The most valuable parts of the book involve the claim that the multiverse is spatially infinite. He mostly talks as if that’s likely to be true, but his explanations caused me to lower my probability estimate for that claim.

He gets that infinity by claiming that inflation continues in places for infinite time, and then claiming there are reference frames for which that infinite time is located in a spatial rather than a time direction. I have a vague intuition why that second step might be right (but I’m fairly sure he left something important out of the explanation).

For the infinite time part, I’m stuck with relying on argument from authority, without much evidence that the relevant authorities have much confidence in the claim.

Toward the end of the book he mentions reasons to doubt infinities in physics theories – it’s easy to find examples where we model substances such as air as infinitely divisible, when we know that at some levels of detail atomic theory is more accurate. The eternal inflation theory depends on an infinitely expandable space which we can easily imagine is only an approximation. Plus, when physicists explicitly ask whether the universe will last forever, they don’t seem very confident. I’m also tempted to say that the measure problem (i.e. the absence of a way to say some events are more likely than others if they all happen an infinite number of times) is a reason to doubt infinities, but I don’t have much confidence that reality obeys my desire for it to be comprehensible.

I’m disappointed by his claim that we can get good evidence that we’re not Boltzmann brains. He wants us to test our memories, because if I am a Boltzmann brain I’ll probably have a bunch of absurd memories. But suppose I remember having done that test in the past few minutes. The Boltzmann brain hypothesis suggests it’s much more likely for me to have randomly acquired the memory of having passed the test than for me to actually be have done the test. Maybe there’s a way to turn Tegmark’s argument into something rigorous, but it isn’t obvious.

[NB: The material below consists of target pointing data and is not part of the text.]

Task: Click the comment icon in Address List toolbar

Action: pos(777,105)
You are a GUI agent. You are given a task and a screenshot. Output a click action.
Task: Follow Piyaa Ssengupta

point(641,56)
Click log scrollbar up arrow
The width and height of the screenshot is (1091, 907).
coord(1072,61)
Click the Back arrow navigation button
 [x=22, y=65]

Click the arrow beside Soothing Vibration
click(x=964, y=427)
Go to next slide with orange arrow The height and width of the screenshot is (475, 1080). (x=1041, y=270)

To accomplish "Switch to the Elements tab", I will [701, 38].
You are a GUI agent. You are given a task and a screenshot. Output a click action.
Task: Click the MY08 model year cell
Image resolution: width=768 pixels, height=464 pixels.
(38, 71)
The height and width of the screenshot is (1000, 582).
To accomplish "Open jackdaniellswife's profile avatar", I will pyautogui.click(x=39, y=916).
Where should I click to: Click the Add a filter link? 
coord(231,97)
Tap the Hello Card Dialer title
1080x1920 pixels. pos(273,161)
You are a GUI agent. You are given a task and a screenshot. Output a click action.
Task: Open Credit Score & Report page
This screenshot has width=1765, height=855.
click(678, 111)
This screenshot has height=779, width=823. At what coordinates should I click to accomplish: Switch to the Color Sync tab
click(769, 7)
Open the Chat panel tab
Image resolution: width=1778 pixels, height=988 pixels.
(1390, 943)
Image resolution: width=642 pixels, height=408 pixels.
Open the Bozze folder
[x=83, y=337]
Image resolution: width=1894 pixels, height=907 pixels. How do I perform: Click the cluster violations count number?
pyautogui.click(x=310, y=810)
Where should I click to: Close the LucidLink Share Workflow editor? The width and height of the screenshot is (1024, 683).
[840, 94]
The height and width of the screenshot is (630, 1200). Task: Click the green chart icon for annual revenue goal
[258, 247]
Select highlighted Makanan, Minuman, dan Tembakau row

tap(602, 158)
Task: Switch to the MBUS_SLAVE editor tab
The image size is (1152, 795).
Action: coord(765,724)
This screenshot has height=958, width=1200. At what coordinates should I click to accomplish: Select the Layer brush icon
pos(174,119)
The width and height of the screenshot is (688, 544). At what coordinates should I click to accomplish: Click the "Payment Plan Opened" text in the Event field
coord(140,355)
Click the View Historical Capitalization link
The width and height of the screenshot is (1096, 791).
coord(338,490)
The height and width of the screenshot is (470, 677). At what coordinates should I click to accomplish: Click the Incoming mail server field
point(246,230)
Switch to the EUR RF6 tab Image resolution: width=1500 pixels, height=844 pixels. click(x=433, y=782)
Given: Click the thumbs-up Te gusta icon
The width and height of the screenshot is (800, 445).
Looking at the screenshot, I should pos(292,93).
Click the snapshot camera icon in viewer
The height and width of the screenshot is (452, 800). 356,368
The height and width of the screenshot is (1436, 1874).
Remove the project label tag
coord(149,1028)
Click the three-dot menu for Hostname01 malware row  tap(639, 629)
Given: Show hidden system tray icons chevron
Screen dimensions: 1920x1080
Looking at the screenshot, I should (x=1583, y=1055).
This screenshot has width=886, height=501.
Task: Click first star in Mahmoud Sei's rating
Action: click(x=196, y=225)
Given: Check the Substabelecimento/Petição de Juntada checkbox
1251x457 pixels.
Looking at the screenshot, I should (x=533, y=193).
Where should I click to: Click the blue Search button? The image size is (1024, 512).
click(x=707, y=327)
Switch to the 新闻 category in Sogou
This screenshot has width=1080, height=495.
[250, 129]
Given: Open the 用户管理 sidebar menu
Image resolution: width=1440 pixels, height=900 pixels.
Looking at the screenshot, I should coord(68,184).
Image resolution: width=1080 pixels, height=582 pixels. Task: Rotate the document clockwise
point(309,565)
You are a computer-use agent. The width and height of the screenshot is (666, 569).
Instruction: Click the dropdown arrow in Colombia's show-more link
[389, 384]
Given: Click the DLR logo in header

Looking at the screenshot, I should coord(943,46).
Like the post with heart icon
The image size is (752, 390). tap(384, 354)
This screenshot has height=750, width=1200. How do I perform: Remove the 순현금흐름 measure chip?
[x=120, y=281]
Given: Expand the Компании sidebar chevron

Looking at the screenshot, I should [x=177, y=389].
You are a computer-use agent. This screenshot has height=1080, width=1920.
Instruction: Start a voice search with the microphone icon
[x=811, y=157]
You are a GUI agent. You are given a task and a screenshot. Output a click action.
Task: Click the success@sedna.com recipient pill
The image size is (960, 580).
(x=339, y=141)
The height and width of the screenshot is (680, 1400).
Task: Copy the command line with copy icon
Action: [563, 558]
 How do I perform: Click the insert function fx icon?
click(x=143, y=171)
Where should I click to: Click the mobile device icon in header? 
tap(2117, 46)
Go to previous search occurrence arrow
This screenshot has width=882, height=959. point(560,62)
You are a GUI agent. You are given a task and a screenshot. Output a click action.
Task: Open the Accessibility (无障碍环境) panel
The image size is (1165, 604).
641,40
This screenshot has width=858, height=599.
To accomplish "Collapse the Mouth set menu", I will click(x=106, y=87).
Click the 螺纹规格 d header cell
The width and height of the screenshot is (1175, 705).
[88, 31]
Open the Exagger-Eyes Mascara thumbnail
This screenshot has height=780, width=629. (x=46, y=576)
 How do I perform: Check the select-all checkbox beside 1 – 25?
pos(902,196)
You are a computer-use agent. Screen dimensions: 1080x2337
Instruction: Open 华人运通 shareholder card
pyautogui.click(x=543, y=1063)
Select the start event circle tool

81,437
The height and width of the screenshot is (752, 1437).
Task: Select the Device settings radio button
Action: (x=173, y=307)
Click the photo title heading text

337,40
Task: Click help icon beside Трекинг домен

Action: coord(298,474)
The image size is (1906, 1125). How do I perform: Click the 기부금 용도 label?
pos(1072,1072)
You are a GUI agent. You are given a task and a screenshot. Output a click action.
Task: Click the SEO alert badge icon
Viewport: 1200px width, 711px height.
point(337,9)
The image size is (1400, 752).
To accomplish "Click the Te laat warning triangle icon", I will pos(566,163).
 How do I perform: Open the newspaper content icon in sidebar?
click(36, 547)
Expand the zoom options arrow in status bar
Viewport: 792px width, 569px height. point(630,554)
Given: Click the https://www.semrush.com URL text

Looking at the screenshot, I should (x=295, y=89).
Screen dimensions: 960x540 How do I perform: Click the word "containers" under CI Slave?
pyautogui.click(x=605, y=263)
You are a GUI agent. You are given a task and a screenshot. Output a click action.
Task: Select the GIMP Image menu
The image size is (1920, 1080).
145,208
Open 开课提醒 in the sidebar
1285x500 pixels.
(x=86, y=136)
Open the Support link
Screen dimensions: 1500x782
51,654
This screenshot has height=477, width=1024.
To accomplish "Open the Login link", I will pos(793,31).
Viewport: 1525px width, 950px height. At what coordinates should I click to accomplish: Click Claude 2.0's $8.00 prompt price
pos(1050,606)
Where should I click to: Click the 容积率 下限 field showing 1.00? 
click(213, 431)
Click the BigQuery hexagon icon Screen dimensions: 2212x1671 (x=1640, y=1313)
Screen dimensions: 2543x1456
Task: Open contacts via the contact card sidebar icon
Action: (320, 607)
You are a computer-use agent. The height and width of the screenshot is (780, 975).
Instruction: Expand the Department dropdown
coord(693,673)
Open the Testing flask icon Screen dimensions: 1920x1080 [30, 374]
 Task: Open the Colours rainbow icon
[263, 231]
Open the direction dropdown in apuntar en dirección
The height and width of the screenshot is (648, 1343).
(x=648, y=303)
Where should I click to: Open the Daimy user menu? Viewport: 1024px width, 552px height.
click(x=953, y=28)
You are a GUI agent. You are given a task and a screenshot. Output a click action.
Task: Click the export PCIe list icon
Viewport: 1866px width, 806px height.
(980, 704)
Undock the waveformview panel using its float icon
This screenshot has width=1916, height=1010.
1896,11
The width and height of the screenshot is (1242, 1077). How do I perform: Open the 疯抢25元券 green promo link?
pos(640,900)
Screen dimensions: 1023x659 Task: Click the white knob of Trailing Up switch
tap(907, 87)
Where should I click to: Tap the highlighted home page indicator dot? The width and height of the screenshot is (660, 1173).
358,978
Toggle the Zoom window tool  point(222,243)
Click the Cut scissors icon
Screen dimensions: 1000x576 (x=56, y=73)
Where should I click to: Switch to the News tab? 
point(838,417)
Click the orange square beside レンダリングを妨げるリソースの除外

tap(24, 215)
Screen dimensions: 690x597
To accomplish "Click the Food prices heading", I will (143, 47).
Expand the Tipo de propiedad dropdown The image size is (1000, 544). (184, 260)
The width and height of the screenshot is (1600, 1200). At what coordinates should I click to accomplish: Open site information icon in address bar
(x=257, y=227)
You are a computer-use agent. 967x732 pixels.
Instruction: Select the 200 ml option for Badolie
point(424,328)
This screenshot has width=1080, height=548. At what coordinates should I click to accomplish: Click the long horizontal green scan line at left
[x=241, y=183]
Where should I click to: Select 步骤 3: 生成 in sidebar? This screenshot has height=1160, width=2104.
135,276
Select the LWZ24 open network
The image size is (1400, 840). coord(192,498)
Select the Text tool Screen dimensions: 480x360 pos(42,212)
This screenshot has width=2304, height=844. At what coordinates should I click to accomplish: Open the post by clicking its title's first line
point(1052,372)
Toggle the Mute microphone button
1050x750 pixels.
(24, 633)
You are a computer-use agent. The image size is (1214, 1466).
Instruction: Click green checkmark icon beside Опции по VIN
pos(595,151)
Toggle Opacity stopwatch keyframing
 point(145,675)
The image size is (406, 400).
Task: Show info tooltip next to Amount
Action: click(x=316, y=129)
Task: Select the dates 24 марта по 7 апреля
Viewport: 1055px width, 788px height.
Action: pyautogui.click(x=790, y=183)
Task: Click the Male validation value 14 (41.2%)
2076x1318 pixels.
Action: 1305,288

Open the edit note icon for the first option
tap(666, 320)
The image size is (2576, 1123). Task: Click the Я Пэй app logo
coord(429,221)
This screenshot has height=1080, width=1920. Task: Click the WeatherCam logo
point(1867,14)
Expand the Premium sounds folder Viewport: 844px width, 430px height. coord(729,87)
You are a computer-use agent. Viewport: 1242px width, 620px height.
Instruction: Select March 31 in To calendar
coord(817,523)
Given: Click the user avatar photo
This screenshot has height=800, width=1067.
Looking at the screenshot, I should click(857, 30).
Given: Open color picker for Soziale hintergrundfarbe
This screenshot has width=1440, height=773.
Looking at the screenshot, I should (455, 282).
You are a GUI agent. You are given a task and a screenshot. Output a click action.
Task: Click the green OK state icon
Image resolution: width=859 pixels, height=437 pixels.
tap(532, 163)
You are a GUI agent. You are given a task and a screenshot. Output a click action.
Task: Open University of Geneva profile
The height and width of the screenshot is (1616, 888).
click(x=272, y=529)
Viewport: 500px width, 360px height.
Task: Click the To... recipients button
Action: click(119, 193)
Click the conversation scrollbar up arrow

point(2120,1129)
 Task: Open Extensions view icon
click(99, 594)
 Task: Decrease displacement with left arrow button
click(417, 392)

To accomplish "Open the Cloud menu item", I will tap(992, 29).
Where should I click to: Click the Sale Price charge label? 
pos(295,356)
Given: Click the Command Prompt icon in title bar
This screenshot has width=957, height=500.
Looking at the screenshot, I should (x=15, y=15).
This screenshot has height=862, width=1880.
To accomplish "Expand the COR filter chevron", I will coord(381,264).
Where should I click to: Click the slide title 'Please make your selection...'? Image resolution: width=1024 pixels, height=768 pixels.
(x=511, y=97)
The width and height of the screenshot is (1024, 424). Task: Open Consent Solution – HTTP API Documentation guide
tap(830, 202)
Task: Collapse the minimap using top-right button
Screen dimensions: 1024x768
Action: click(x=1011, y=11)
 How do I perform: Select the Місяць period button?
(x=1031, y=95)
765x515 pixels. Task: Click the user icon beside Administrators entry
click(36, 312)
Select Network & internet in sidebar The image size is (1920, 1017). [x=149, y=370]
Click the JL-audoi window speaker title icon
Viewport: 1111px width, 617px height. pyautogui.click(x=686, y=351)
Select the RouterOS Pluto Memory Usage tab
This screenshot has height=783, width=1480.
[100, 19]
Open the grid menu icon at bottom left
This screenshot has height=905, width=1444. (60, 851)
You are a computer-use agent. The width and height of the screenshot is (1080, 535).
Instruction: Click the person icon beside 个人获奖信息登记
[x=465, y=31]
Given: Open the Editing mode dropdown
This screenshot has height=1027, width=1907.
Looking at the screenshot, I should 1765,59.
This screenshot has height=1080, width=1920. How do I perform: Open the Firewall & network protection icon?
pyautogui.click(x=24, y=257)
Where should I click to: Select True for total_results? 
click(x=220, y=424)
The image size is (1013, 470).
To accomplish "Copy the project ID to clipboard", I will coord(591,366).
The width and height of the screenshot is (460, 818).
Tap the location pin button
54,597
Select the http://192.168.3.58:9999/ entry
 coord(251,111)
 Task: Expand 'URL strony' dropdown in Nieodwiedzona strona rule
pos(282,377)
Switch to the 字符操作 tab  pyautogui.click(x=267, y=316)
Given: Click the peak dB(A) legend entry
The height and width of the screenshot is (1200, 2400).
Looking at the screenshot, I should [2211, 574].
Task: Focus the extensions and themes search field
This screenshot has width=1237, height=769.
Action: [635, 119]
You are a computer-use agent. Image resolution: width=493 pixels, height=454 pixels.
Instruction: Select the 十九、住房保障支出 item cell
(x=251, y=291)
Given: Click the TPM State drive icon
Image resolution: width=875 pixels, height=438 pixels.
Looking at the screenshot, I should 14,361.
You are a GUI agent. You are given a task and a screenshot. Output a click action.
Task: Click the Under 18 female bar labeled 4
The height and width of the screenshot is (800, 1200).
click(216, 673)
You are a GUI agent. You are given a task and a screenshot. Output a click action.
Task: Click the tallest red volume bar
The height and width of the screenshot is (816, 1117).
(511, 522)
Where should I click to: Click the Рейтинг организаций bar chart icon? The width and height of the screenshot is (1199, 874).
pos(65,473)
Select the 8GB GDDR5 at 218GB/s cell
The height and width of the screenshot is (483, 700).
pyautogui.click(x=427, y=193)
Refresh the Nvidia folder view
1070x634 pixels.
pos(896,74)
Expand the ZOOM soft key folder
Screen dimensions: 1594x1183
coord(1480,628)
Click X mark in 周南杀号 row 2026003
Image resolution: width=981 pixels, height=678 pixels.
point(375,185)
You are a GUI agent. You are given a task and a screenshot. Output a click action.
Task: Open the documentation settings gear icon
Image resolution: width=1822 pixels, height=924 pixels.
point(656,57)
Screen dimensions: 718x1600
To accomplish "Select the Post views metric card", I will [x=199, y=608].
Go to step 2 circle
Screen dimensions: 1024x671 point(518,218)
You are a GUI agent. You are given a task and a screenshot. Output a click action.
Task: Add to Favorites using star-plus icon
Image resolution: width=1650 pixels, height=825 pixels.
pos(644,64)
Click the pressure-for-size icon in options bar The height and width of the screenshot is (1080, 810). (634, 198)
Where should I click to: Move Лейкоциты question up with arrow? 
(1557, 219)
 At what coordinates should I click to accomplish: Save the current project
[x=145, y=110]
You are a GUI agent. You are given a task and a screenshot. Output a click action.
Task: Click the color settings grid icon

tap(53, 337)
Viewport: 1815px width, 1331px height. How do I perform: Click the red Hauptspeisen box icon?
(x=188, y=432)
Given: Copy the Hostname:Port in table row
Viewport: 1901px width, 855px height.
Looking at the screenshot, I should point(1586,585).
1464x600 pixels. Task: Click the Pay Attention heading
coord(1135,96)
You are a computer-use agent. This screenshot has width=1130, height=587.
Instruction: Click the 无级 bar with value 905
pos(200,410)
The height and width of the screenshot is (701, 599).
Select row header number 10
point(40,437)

He gives a surprising argument that the differences between the Everett and Copenhagen interpretations of quantum mechanics don’t matter much, because unrelated reasons involving multiverses lead us to expect results comparable to the Everett interpretation even if the Copenhagen interpretation is correct.

It’s a bit hard to figure out what the book’s target audience is – he hides the few equations he uses in footnotes to make it look easy for laymen to follow, but he also discusses hard concepts such as universes with more than one time dimension with little attempt to prepare laymen for them.

The first few chapters are intended for readers with little knowledge of physics. One theme is a historical trend which he mostly describes as expanding our estimate of how big reality is. But the evidence he provides only tells us that the lower bounds that people give keep increasing. Looking at the upper bound (typically infinity) makes that trend look less interesting.

The book has many interesting digressions such as a description of how to build Douglas Adams’ infinite improbability drive.